Toddler talking: what to expect
In the toddler years, your child starts to use recognisable words and simple sentences. At first, your child uses early words to name things they can see, like ‘bird’, ‘stick’, ‘moon’ or ‘teddy’. They might also use words to ask you for something – for example, ‘Carry me’, ‘bottle’, ‘banana’ or ‘milk’.
As your child gets older, they start to use language to talk about things they did in the past or to guess what might happen next.
Your child will also start to understand some of your words and follow simple requests like ‘Bring me your book’ or ‘Wave bye-bye’.
Your child will probably enjoy joining in with others to sing familiar songs and rhymes. They might also like making animal and other noises as they play with their toys.
Helping toddlers learn to talk and communicate
You don’t need to ‘teach’ toddlers to talk. Your child learns to talk through everyday interactions, especially with you.
When you’re with your child, it’s all about tuning in and noticing what your child is interested in. Then you can comment or ask a question and give your child time to respond. For example, if your child points to a beetle in the garden, you could say, ‘Look at the little green beetle. I wonder what it’s doing’. Then wait and see how your child responds.
When you share moments like these with your child, it’s important to give your child time to find words for their ideas. This is about waiting to hear what your child says, rather than saying the words for them.
When your child responds, it’s important to show you’re really listening. You can do this by making plenty of eye contact and saying things like ‘You think the beetle is going for a walk? Yes, there it goes!’ When you do this, you send the message that what your child is saying is important to you. You can also send this message by linking later conversations to your child’s experience. For example, you might see a picture of a beetle in the book and say, ‘There’s a little beetle. That’s like the one we saw today’.
Simple and meaningful interactions like these encourage your child to talk more and use more words. They help your child learn about the pattern of conversations and encourage your child to use words to understand their world.
Back-and-forth interactions with your child build your relationship. They help your toddler feel loved, safe and secure, which is good for their wellbeing and development.

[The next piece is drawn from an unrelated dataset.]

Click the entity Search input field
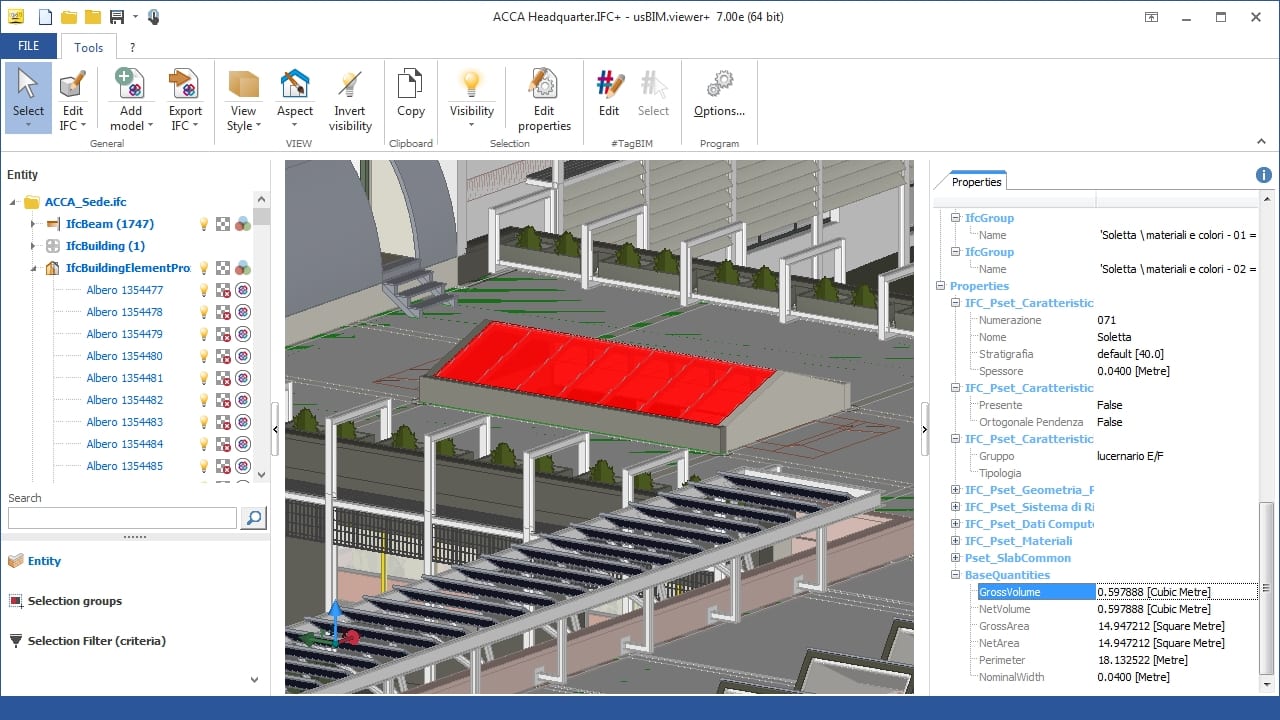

Helping toddlers turn wants, needs and emotions into words
In the toddler years, children don’t always have words to express their wants, needs and emotions. They often use body language or other kinds of nonverbal communication, like crying, instead.
For example, your child might:
- tug on your pants to be picked up
- shake or nod their head
- reach for something they want
- jump up and down if they’re excited
- cry if a toy breaks or they hurt themselves.
These are great times to encourage your child to use words. You can do this by repeating back what you think your child wants or needs. For example, ‘You look hungry. Do you want more apple? Yes or no?’
You can also help your child understand how words go together with needs, wants and emotions by talking about them and making connections. For example, ‘Thanks for showing me the paint is knocked over. I can see you’re really sad that your picture got messed up’. This links the emotion with the word ‘sad’.
Tips to get toddlers talking
Here are some everyday ideas to get your child talking and help them learn more words:
- Read together and share stories. Stories that have word patterns, rhymes and colourful pictures often capture toddler interest and attention.
- Sing songs or say rhymes with your child. This helps your child understand different word sounds – and it’s fun. If you need help remembering the words of songs and rhymes, check out our Baby Karaoke.
- When you play with your toddler, use words to describe what’s happening – for example, ‘Push the ball back to Mummy’ and ‘You got the ball!’
- Give your child choices using words and objects. For example, you could hold up 2 pairs of shoes and say, ‘We’re going outside. Do you want to wear your red boots or your blue shoes?’
- When your child uses ‘made-up’ verbs like ‘goed’, repeat the sentence back with the correct word. For example, ‘Yes, the man went out the door’.
- When your toddler uses simple word combinations like ‘Dog go away’ or ‘Daddy come here’, repeat the words back to your child in full sentences. For example, ‘You want Daddy to make the dog go away?’
Tips to help toddlers understand words
During the toddler years, your child understands more and more of what you say to them. But they don’t understand everything. Here are some ideas to try when your child seems puzzled by something you’ve said:
- Try saying it in different ways. For example, ‘Put the blocks in the box’, or ‘Here’s the box. Put the blocks in it’, or ‘Take the blocks to the box, and put them in’.
- Try to use the same words to describe things. If you repeat the same words, your child will start to understand them. For example, you might always use the word ‘pyjamas’ when you talk about what your toddler wears to bed.
- When you need to give instructions or requests, make them clear and use only 1-2 steps – for example, ‘Lids on the markers. Then put the markers in the tub’.
Speak with a child health professional if your child isn’t using words and gestures like head nods or pointing to communicate.